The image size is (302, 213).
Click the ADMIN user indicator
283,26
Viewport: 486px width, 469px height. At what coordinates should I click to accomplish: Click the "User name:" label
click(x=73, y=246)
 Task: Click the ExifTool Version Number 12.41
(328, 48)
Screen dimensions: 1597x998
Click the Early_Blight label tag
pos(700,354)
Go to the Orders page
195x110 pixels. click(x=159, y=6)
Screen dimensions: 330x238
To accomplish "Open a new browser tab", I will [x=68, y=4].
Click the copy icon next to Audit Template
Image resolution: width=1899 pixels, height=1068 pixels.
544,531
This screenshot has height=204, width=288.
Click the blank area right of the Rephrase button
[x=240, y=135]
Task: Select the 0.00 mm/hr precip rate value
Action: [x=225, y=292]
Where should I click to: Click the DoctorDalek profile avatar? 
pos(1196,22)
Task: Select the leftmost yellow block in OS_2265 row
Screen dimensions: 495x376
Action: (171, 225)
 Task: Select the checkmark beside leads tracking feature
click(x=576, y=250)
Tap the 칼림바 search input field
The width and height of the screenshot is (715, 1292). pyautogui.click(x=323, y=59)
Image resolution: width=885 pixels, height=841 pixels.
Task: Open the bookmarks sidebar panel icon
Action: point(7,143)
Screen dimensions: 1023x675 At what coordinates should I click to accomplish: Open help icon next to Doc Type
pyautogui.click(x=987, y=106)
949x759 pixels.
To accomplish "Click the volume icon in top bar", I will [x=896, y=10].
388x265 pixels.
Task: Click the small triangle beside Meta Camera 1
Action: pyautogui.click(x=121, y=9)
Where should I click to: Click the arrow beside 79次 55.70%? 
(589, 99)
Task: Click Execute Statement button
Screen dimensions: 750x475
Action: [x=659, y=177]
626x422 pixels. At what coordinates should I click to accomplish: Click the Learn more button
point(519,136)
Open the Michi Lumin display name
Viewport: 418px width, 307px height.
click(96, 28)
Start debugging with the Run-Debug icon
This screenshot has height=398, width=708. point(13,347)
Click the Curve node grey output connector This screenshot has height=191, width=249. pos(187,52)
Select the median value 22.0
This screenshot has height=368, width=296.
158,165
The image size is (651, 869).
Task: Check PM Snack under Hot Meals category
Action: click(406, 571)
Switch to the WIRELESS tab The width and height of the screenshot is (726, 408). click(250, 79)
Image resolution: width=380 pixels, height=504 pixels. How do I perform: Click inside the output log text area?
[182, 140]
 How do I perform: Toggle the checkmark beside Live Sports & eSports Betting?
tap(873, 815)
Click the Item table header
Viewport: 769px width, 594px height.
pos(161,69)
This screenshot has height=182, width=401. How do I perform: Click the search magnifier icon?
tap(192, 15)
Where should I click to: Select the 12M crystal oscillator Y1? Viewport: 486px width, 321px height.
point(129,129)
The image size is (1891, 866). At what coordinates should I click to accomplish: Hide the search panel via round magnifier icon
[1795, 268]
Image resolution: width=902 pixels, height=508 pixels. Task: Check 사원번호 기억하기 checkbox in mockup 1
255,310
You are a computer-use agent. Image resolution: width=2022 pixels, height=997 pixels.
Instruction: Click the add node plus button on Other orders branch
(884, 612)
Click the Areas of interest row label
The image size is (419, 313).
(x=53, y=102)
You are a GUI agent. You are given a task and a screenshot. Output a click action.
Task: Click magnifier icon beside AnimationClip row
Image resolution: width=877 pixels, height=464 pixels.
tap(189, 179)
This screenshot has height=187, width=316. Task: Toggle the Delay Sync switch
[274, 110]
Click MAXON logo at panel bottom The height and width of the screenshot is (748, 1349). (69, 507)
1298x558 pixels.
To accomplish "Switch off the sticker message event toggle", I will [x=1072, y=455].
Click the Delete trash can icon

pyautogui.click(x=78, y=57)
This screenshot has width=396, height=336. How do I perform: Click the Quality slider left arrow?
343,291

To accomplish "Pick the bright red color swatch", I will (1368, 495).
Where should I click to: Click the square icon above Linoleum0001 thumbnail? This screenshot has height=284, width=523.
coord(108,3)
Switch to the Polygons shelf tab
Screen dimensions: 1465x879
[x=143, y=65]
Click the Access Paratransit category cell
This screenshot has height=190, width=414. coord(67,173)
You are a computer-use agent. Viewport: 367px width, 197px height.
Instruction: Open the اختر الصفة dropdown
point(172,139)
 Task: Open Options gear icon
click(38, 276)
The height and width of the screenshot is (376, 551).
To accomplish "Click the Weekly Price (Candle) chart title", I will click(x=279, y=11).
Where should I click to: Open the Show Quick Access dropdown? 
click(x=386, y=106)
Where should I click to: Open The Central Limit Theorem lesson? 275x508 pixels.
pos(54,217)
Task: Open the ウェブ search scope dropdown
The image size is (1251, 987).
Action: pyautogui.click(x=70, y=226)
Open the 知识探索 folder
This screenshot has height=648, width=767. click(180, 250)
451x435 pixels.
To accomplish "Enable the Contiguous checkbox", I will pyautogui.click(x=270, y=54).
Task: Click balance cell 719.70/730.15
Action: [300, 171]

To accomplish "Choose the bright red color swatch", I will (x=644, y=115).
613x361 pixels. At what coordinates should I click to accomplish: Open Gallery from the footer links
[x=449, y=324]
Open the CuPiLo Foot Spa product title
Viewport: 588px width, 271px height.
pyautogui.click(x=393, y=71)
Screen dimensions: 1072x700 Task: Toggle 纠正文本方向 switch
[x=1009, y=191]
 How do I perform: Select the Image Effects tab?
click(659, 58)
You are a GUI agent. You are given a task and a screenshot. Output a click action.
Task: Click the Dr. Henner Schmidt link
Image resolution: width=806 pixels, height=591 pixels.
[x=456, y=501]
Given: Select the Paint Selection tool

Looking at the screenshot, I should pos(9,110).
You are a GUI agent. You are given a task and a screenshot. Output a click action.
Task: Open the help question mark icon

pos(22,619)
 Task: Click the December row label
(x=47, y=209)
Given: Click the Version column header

◆ ◆ ◆ ◆

What you will do >> Pick out each line in the items above that contains the word "color" and copy it in full.

Task response >>
To accomplish "Pick the bright red color swatch", I will (1368, 495).
To accomplish "Choose the bright red color swatch", I will (x=644, y=115).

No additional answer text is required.